»»
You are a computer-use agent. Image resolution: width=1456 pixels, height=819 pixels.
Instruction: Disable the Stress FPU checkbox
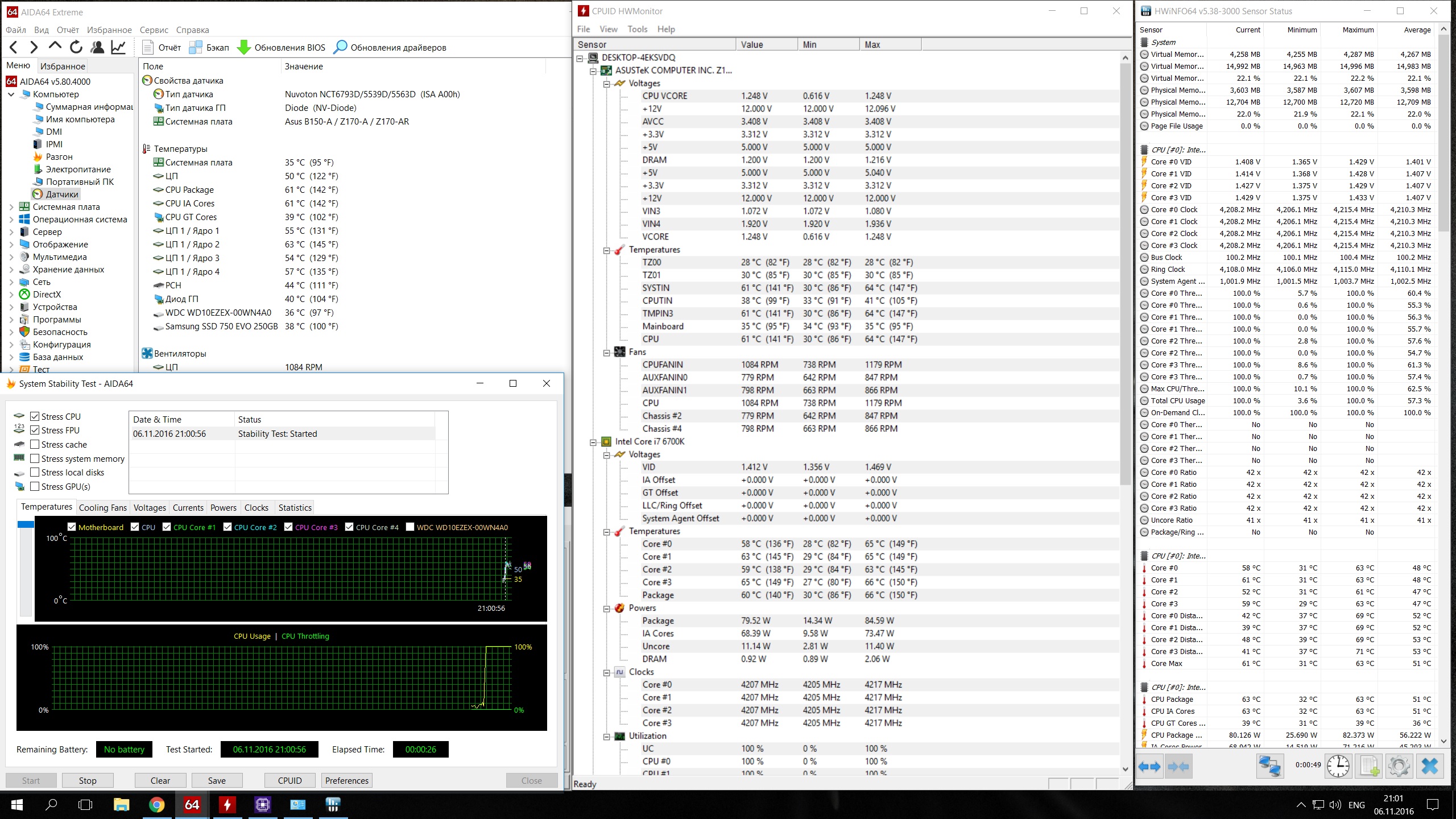coord(35,430)
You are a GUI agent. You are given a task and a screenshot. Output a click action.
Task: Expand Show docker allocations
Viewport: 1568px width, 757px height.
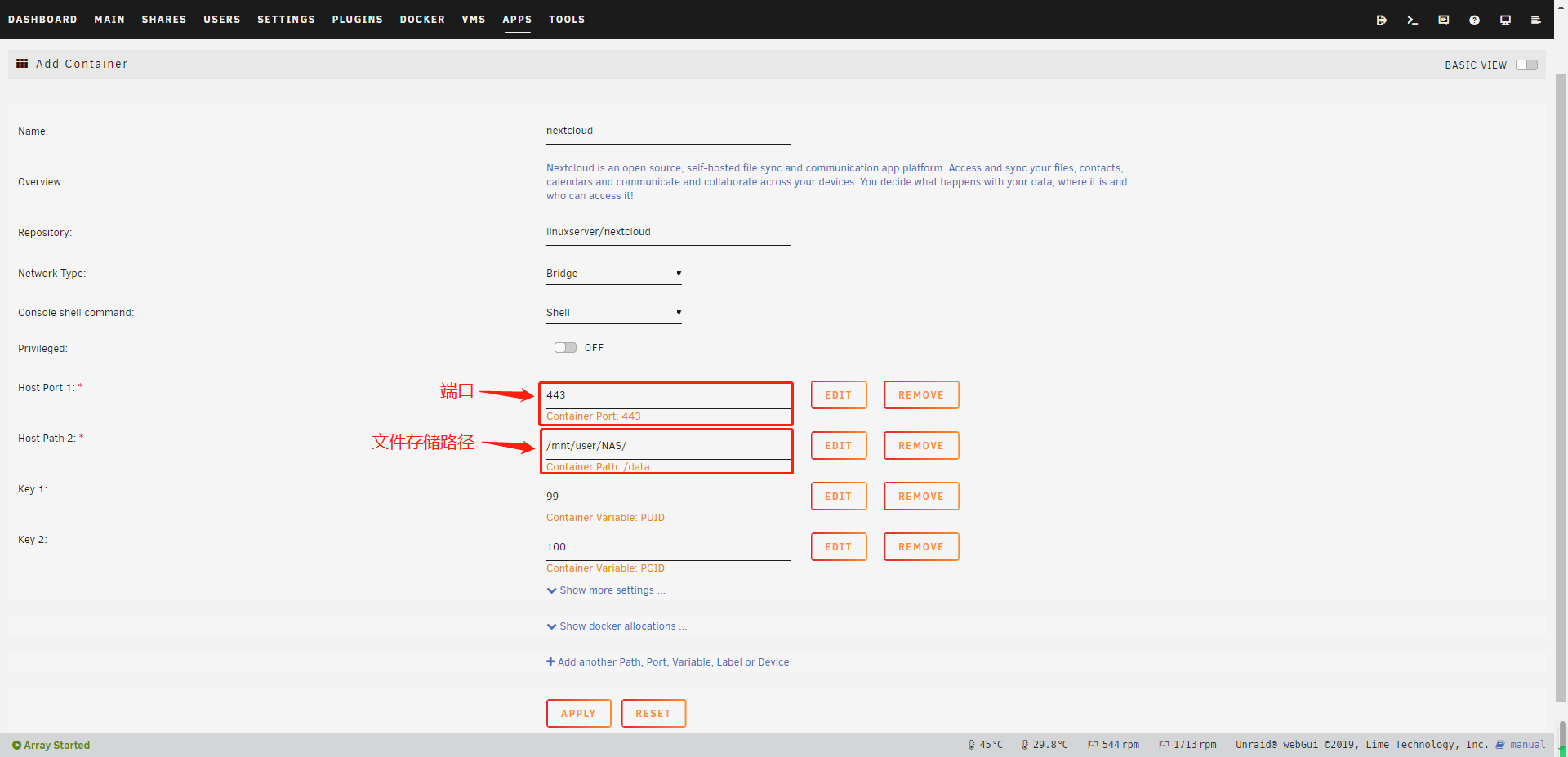click(617, 626)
««
- Your objective -
Exactly as written, restate all of the data, leaving out the images.

- Task answer -
You are a computer-use agent. Image resolution: width=1456 pixels, height=819 pixels.
Instruction: Disable the Stress FPU checkbox
coord(35,430)
You are a GUI agent. You are given a task and a screenshot. Output a click action.
Task: Expand Show docker allocations
Viewport: 1568px width, 757px height.
click(617, 626)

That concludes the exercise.